Todo arrinconado, todo en su sitio… Rebuscó en esos cajones que todos tenemos y en los que a base de detalles podríamos dibujar nuestra vida. De ahí empezó a sacar cosas: un carnet de donantes de sangre que usó en su juventud, aquel otro carnet de identidad que creyó perdido hasta que reapareció, algunas baratijas que le trasmitían recuerdos, y por supuesto aquel rosario. Al verlo, sintió añoranza; era, como tantas cosas, un recuerdo familiar, algo que en la infancia suponía algo cotidiano… ¿Cuántas manos lo tuvieron, los dedos de cuántos amigos y parientes lo rezaron? Las cuentas eran de semillas, oscurecidas por el tiempo; no era brillante ni bonito, pero al enredarlo entre sus dedos supo de inmediato que allí estaba lo que hacía demasiado tiempo buscaba.

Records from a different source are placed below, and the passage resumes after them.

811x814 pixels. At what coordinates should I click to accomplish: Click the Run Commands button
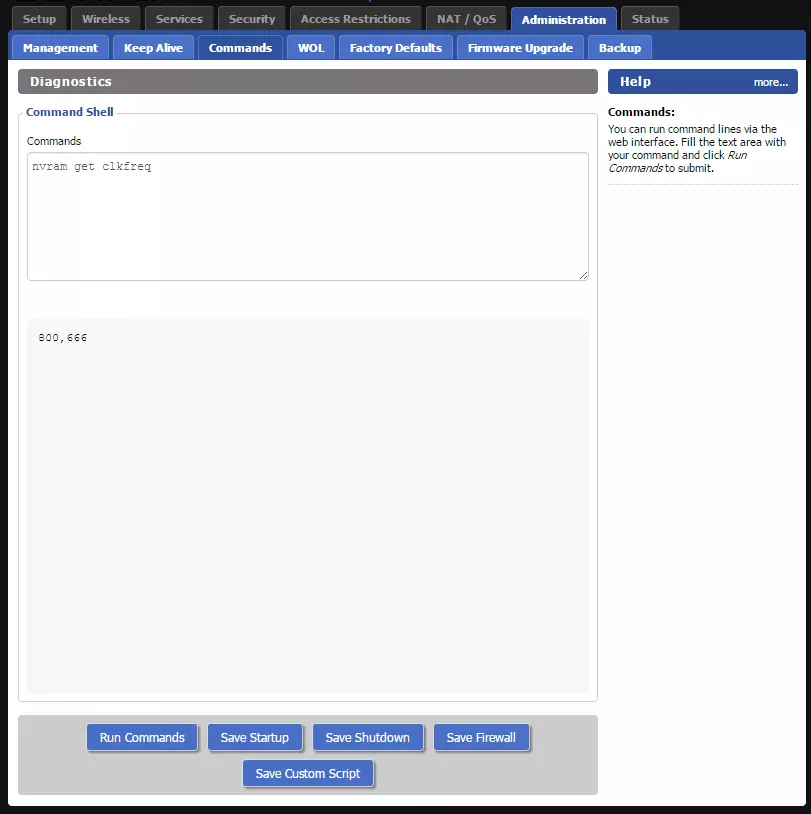142,738
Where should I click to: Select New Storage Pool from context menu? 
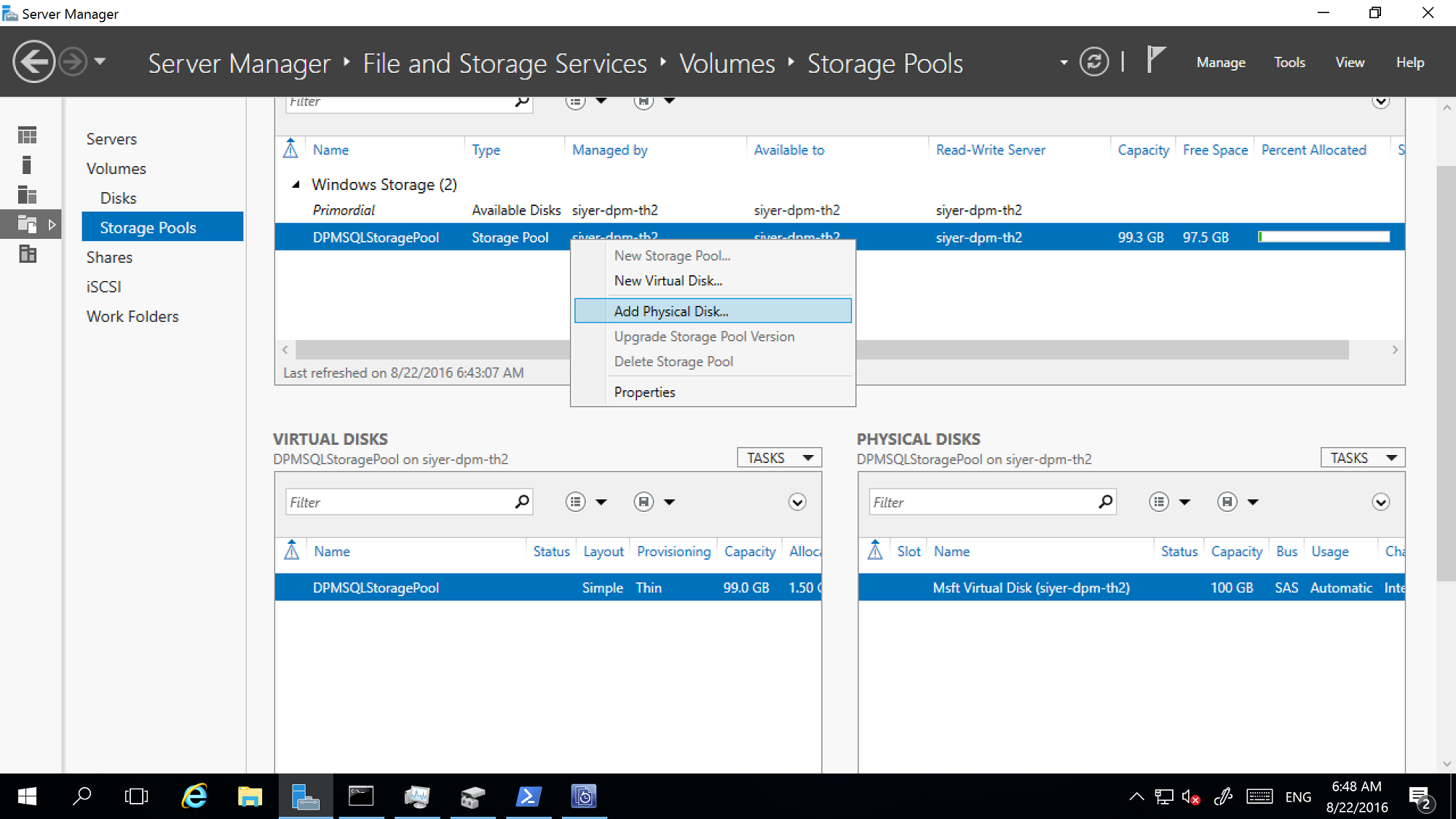click(x=671, y=255)
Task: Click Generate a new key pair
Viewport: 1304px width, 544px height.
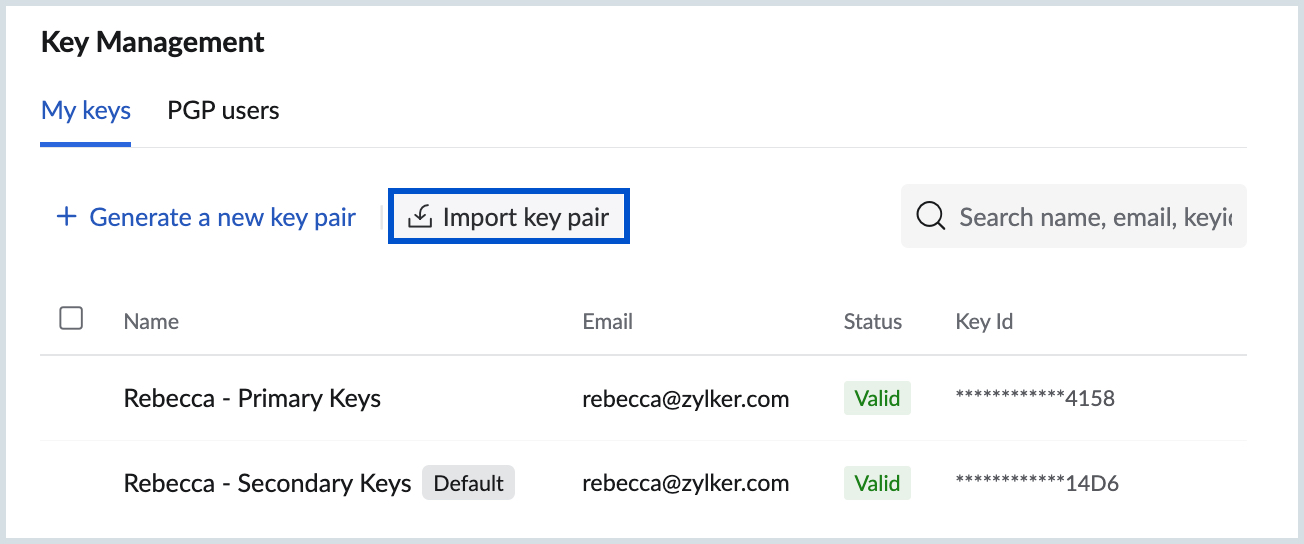Action: point(222,217)
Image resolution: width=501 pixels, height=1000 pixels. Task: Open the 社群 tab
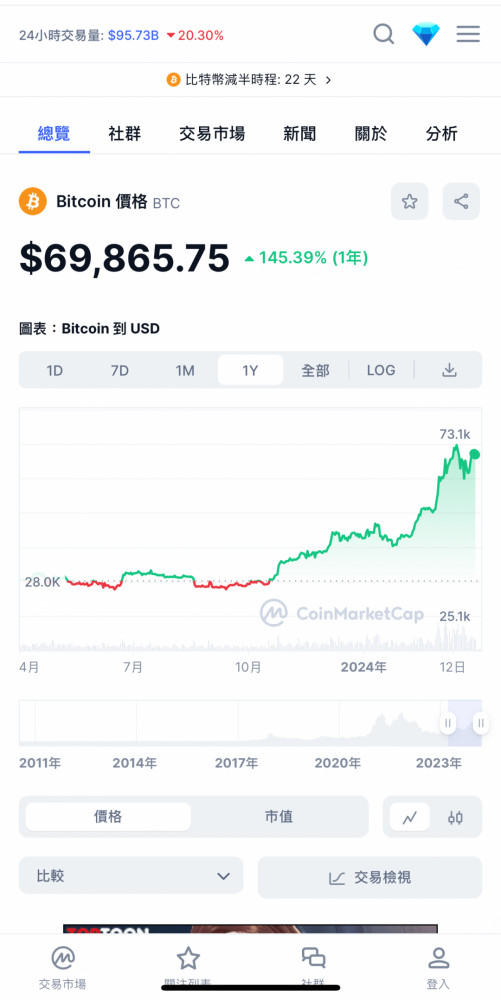point(124,134)
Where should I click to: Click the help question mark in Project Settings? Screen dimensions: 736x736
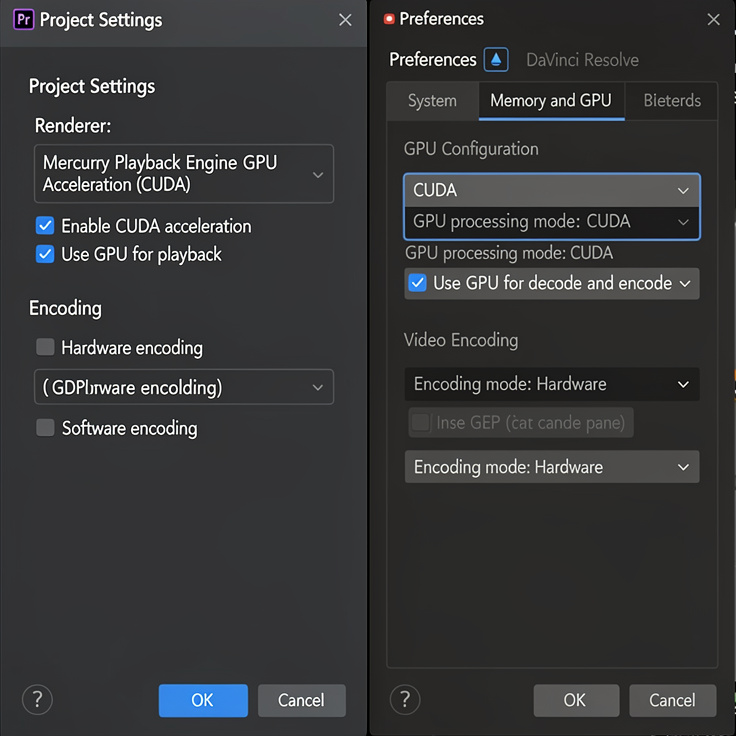point(37,699)
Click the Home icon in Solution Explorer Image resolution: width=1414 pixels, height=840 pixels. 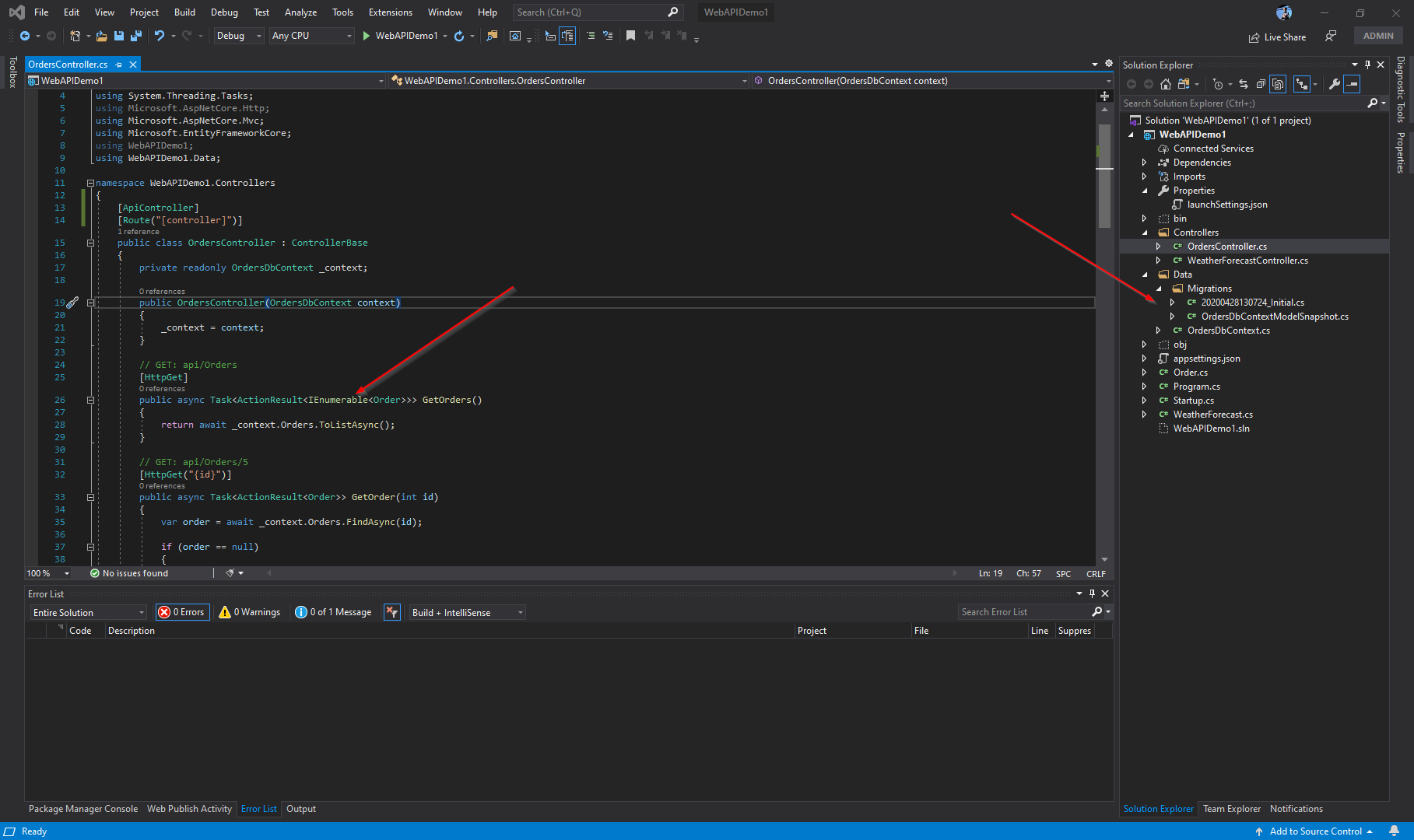tap(1165, 84)
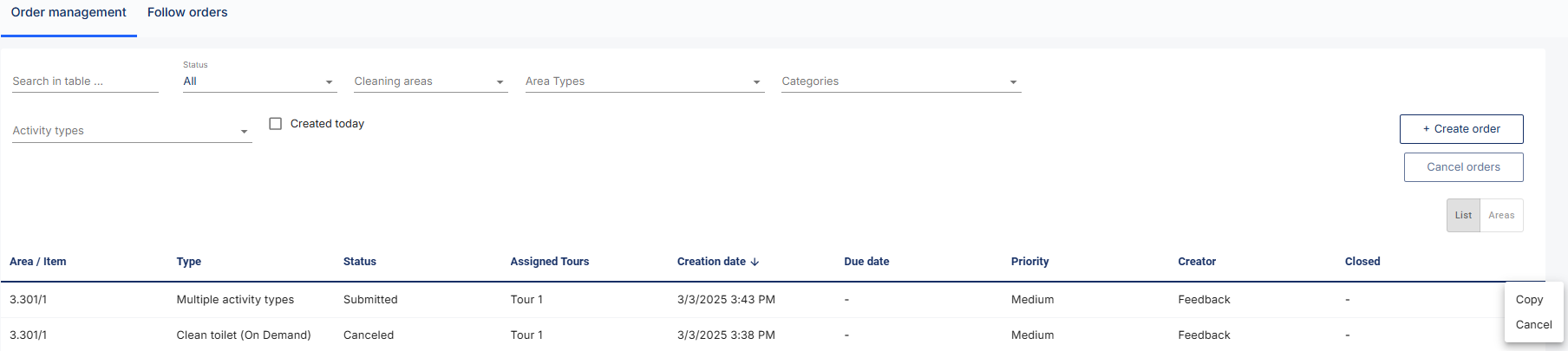Select the Canceled Clean toilet order row
Viewport: 1568px width, 351px height.
[753, 335]
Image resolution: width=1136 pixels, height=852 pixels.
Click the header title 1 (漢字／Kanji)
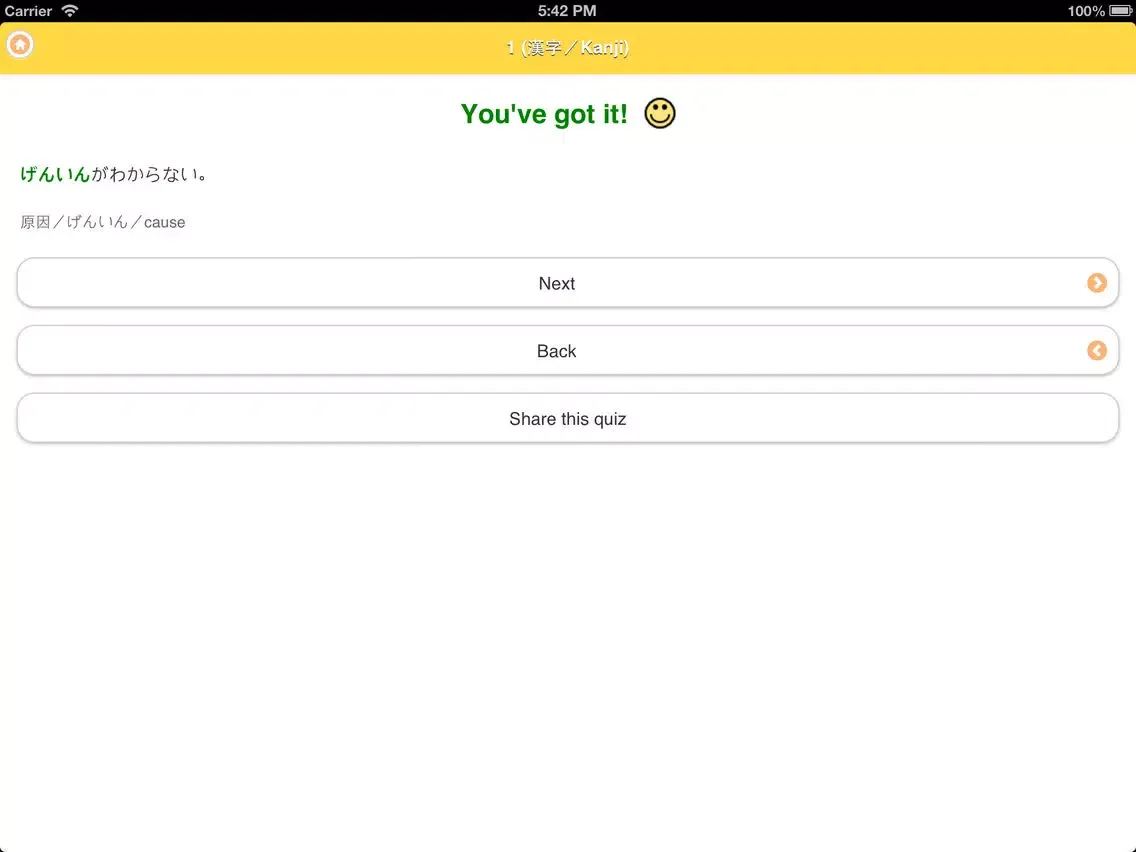click(x=567, y=48)

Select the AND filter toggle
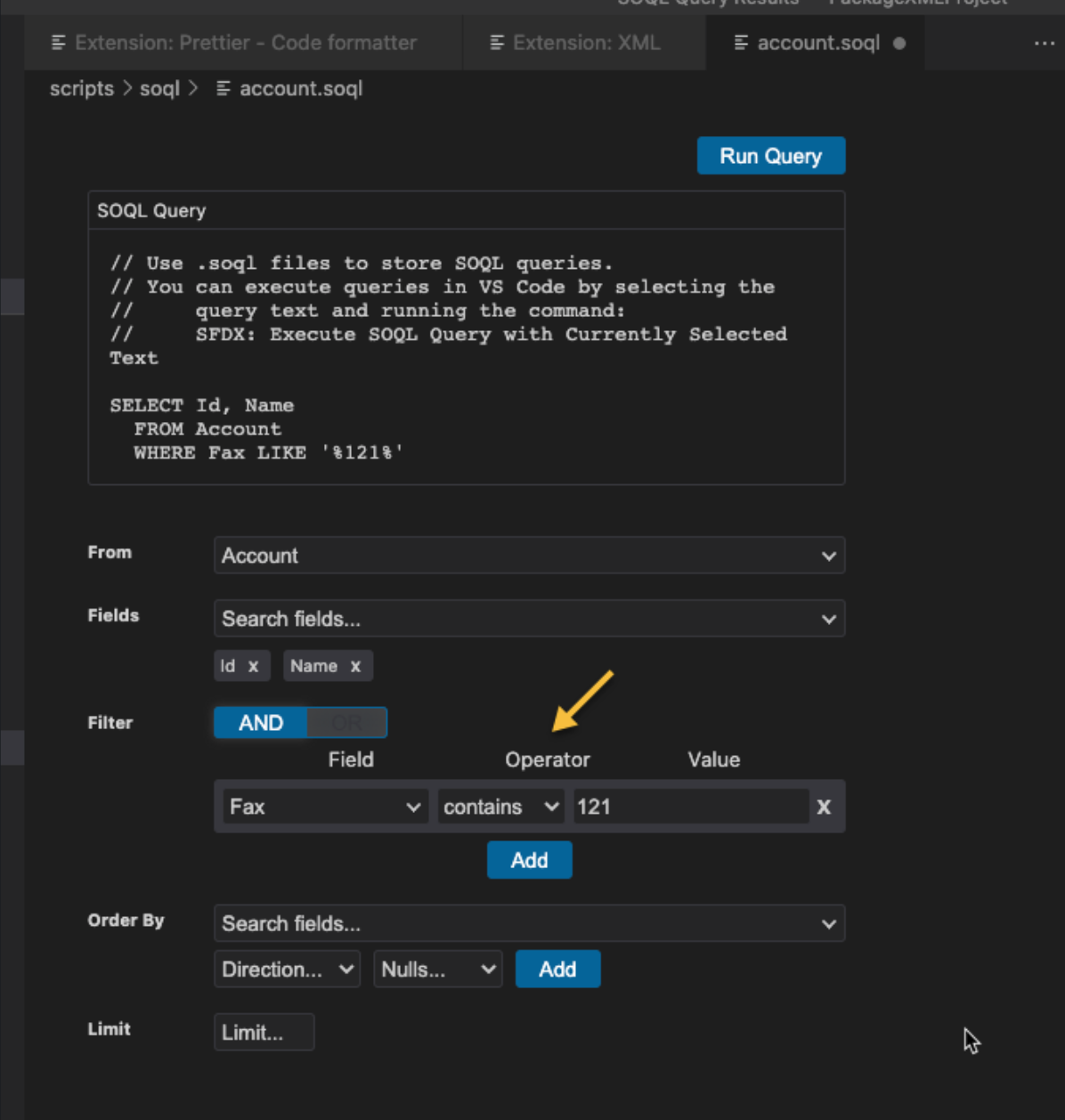(261, 722)
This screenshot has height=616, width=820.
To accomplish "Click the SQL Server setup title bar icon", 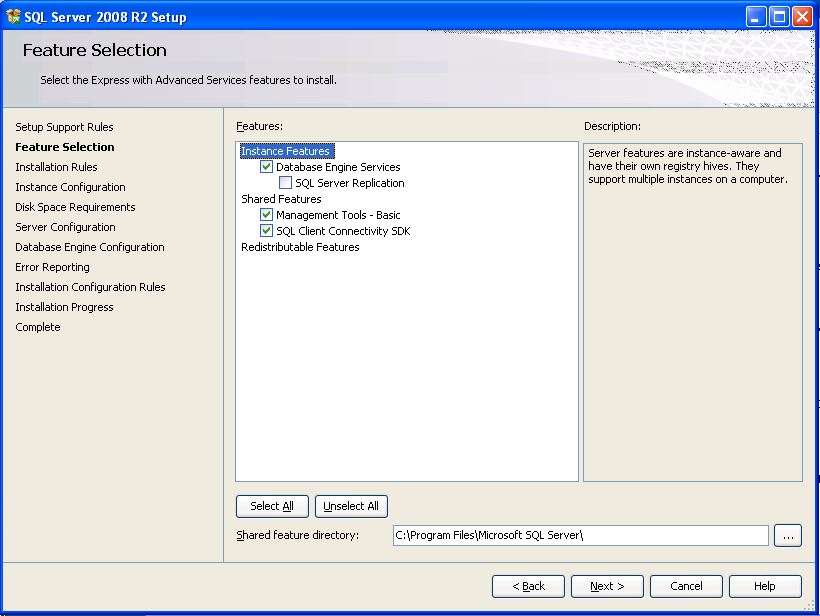I will [13, 16].
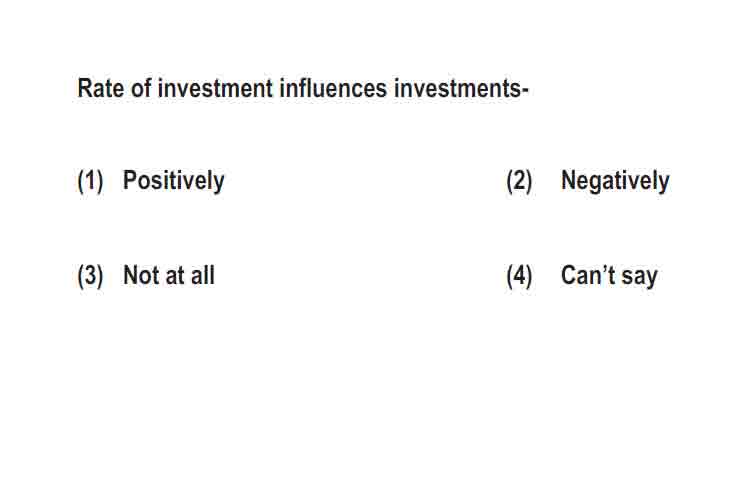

¿Cómo se rezaba? La memoria no le ayudó, recordaba vagamente algo que ahora ignoraba; no se detuvo, sobre la mesa colocó el diario abierto por la página de los obituarios. Una vez más leyó el nombre del amigo, un amago de lágrima, y a partir de ahí una mecánica Divina, precisa y preciosa. Desde la amnesia de años su mano derecha recordó el gesto y se santiguó, el resto simplemente surgió… supo de inmediato que no lo hacía correctamente, sabía que dejaba cosas que en otro tiempo conoció, y sin embargo algo recordaba… en sus labios afloró la palabra justa, el sentimiento preciso… y pronunció lo que su alma anhelaba, ahora por el amigo, pero también, -pensó-, lo estoy diciendo por mí. “…Ruega por nosotros, pecadores, ahora y en la hora de nuestra muerte, amén.” La búsqueda había terminado y la luz, efectivamente, se hizo.